**Required work**:
Copy each line containing the word "list" from the records that follow, please.

**Supplied records**:
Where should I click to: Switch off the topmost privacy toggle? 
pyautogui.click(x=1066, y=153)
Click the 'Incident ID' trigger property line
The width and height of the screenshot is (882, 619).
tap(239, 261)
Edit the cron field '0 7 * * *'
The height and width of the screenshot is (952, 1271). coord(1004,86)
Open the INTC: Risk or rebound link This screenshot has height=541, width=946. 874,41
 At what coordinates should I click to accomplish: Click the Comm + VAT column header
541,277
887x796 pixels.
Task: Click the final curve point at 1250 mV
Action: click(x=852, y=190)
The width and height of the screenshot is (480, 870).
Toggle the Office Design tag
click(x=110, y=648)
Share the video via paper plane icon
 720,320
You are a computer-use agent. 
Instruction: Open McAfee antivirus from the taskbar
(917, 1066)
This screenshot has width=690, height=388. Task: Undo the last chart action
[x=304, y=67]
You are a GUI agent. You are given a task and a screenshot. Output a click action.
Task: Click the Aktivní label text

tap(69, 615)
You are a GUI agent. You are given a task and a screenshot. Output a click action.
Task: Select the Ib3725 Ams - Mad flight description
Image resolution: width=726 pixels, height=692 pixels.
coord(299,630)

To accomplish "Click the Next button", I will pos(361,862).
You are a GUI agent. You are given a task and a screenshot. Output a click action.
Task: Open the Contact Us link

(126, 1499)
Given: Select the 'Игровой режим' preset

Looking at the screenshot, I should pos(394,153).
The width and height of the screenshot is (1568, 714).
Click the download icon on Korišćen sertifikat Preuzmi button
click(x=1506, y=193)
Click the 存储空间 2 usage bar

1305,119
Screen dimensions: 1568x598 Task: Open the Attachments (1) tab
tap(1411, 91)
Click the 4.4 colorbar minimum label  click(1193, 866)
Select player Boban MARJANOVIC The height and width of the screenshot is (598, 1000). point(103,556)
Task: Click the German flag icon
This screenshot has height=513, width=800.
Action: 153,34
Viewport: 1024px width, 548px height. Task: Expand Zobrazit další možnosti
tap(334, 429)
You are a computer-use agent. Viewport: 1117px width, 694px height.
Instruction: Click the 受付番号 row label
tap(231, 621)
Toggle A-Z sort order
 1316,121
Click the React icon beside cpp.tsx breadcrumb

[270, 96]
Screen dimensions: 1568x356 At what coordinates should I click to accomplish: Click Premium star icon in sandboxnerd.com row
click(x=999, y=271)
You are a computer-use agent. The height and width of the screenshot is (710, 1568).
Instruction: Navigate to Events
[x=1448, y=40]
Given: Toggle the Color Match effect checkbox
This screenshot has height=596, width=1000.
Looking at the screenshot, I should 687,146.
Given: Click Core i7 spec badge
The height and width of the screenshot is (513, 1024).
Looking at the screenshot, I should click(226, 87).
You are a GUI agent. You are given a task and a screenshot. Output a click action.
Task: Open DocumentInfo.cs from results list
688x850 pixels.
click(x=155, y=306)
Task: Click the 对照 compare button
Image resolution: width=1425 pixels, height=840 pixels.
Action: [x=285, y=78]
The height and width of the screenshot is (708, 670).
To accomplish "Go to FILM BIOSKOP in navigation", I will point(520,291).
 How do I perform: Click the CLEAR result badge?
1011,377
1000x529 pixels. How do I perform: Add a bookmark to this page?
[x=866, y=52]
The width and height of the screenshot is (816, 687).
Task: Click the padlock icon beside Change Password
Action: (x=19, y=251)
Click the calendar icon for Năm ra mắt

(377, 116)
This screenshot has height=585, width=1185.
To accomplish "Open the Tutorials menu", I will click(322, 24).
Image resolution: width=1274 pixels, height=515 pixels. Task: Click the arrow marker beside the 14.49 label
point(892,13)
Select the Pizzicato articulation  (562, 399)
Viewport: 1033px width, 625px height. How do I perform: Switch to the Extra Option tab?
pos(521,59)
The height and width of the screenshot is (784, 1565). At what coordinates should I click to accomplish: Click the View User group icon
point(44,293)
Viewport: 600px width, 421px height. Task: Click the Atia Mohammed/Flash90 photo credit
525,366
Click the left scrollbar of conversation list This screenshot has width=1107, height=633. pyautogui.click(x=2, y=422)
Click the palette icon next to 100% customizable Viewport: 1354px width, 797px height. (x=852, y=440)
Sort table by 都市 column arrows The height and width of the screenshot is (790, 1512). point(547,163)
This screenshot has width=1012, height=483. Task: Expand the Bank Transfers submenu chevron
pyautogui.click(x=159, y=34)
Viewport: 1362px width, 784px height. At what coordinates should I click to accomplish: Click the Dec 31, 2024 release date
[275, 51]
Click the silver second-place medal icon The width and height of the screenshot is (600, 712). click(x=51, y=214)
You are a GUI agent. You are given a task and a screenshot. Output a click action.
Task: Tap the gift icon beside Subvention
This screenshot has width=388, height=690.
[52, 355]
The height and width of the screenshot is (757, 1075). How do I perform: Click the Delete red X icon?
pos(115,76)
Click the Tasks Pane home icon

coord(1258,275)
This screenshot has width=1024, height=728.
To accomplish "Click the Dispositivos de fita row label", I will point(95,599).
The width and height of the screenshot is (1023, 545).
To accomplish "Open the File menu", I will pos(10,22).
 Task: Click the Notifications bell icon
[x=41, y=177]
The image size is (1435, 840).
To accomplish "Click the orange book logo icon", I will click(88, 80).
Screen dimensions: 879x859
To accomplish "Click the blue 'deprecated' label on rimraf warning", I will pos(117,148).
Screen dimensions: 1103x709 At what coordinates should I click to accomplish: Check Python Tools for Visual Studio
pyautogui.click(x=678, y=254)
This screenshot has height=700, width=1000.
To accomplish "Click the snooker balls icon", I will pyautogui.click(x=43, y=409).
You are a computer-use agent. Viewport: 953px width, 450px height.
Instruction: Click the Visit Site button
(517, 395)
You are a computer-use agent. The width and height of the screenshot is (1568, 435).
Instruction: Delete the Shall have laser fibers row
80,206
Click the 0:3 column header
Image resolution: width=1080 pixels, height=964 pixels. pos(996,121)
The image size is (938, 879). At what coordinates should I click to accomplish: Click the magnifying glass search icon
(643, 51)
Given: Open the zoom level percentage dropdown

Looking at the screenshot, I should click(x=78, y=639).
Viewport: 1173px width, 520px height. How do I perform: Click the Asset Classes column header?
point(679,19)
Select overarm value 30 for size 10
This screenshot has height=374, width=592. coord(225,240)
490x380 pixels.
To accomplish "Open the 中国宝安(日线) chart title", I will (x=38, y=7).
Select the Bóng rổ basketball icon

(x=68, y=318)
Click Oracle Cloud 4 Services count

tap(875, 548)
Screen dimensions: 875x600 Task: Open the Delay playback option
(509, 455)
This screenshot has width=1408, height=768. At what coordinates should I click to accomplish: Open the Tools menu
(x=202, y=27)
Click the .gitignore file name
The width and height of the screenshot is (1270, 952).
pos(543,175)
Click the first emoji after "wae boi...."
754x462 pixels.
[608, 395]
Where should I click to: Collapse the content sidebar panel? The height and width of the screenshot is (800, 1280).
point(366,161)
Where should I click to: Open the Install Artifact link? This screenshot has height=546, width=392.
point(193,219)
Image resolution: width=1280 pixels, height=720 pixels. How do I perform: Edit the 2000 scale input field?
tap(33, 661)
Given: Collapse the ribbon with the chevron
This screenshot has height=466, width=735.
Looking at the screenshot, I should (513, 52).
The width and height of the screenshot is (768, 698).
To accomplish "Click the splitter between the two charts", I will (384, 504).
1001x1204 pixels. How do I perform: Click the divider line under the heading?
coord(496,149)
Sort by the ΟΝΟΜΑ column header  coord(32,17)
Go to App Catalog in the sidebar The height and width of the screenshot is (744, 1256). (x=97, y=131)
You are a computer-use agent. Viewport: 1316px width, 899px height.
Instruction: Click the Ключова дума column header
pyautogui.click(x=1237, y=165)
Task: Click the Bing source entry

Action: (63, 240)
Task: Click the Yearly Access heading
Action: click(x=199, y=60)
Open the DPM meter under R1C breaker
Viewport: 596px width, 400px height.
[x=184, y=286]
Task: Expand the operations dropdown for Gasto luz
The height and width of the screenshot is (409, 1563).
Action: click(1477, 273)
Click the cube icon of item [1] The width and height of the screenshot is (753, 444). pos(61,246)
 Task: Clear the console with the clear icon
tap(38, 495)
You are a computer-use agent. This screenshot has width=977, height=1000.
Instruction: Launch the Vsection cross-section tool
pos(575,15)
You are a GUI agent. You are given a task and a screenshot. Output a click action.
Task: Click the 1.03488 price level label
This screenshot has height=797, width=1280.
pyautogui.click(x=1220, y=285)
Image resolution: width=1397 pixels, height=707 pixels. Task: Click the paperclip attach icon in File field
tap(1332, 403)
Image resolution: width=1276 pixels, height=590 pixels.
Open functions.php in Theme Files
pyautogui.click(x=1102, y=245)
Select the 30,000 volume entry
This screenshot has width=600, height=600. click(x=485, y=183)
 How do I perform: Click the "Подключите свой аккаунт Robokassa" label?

**Written answer**:
Task: Open DocumentInfo.cs from results list
Click the left scrollbar of conversation list This screenshot has width=1107, height=633. pyautogui.click(x=2, y=422)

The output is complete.